La forme, est tout simplement le fruit d’un travail exceptionnel. D’abord édité en petit format séparé, cette intégrale se joue des normes en proposant un très grand format, plus haut qu’une BD classique. La couverture est très épaisse et le papier d’excellente qualité, ça sent bon l’encre ! Je n’ai pas lu La Guerre d’Alan en plus petit, mais les dessins sur grand format sont impressionnants. La bichromie sépia laisse exprimer une étrange subtilité entre des contours aux traits épais et une finesse dans la description des décors et des personnages. Et puis ce bleu recouvrant la couverture, ce fond boisé et ce soldat qui marche dans l’obscurité ! Rien n’est inscrit sur le derrière de couverture (le code barre n’est qu’un astucieux autocollant et s’enlève facilement) ni même sur la tranche et on profite pleinement de l’ouvrage. Tout ça au prix des 3 tomes séparés bien évidemment.

La vie extraordinaire d’une personne très simple, très intelligente, parfois chanceuse, et dont l’histoire méritait d’être racontée. La série trouve sa fin dans une ultime anecdote, et s’achève par un : "Voilà, c’est tout.". On pourrait penser à de l’ironie, mais je crois qu’il s’agit plutôt d’une profonde modestie, tout en poésie.

Indispensable.

Par Placido, le 7 avril 2010

Témoignage d’Alan Ingram Cope retranscrit et mis en image par Emmanuel Guibert, La Guerre d’Alan est un récit fort chargé d’ « émotions vraies », de vécu. Les mots de ce livre sont les paroles de ce jeune soldat pris dans l’engrenage d’une guerre qui n’était pas la sienne. Ce qui touche réellement c’est la sincérité du propos et la justesse du dessin d’Emmanuel Guibert qui s’efface presque pour laisser pleinement la place au souvenir.

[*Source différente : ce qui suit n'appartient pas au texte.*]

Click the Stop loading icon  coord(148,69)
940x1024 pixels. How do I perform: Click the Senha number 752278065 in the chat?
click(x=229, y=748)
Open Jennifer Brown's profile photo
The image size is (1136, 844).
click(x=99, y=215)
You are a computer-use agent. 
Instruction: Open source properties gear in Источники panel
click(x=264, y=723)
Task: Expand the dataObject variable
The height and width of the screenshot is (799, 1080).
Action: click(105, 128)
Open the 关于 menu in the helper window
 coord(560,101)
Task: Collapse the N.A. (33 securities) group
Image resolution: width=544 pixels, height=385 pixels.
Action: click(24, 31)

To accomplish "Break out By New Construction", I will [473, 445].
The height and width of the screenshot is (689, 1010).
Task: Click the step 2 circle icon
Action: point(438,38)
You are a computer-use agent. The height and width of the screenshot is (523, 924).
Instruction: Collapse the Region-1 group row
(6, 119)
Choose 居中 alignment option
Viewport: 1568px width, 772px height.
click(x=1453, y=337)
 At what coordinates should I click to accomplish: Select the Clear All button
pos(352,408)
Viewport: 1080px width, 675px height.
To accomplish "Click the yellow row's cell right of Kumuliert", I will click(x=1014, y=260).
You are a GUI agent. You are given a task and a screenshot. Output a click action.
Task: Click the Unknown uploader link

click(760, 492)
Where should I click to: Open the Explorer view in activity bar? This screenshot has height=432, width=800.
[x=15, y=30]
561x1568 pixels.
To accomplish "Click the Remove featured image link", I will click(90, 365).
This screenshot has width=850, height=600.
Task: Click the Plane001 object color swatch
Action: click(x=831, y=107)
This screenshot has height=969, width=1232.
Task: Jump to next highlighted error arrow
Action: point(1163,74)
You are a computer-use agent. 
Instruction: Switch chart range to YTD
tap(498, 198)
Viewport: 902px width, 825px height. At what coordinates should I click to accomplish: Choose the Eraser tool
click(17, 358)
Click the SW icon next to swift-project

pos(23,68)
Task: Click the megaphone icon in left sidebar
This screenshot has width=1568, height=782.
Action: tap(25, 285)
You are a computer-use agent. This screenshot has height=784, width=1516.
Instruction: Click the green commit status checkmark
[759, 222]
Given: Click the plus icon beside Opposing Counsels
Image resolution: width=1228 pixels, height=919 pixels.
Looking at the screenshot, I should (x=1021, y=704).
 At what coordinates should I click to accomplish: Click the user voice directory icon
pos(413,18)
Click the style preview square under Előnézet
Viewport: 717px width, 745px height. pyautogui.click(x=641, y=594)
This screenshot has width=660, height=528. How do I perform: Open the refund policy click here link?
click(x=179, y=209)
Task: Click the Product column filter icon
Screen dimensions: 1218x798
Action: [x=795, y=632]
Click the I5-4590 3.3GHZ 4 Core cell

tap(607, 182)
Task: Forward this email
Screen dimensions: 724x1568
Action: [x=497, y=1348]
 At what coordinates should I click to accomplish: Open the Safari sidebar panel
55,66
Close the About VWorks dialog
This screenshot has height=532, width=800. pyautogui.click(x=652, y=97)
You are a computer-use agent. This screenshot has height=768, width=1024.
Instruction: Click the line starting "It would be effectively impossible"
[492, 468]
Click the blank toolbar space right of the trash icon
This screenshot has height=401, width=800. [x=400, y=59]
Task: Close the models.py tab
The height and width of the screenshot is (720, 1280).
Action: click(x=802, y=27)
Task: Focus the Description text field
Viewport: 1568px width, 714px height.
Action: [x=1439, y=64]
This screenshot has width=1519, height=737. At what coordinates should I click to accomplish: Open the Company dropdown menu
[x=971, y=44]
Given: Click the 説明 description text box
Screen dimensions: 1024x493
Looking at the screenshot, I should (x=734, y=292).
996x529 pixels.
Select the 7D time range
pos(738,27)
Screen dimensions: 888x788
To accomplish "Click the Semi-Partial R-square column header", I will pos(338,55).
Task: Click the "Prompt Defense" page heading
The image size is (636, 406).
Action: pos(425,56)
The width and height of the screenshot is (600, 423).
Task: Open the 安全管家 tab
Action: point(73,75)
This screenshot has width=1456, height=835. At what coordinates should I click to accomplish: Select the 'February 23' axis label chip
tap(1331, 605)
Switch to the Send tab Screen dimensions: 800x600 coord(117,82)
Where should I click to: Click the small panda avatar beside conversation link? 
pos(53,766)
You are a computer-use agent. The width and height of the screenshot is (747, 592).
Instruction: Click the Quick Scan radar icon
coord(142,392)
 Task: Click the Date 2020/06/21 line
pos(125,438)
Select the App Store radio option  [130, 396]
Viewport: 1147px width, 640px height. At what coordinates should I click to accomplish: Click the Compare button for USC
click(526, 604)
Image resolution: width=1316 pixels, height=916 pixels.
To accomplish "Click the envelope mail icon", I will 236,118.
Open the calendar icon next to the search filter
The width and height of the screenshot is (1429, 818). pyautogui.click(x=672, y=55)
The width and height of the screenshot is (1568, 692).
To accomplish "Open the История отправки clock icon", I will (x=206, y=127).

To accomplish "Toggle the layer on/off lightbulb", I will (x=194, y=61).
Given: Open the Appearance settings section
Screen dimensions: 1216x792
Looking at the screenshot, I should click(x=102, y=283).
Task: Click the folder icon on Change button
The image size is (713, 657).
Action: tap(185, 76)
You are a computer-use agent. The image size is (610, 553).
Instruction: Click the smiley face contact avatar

La Guerre d’Alan témoigne de l’histoire, avec un petit « h », d’un homme qui a contribué à écrire celle avec un grand « H ». C’est une prise de conscience que la guerre possède plus d’un visage et que celui que l’on voit dans les films ou dans les livres d’histoire n’est pas le seul et unique.

Sincère, empreint de pudeur et de sensibilité, La Guerre d’Alan est un livre précieux, indispensable.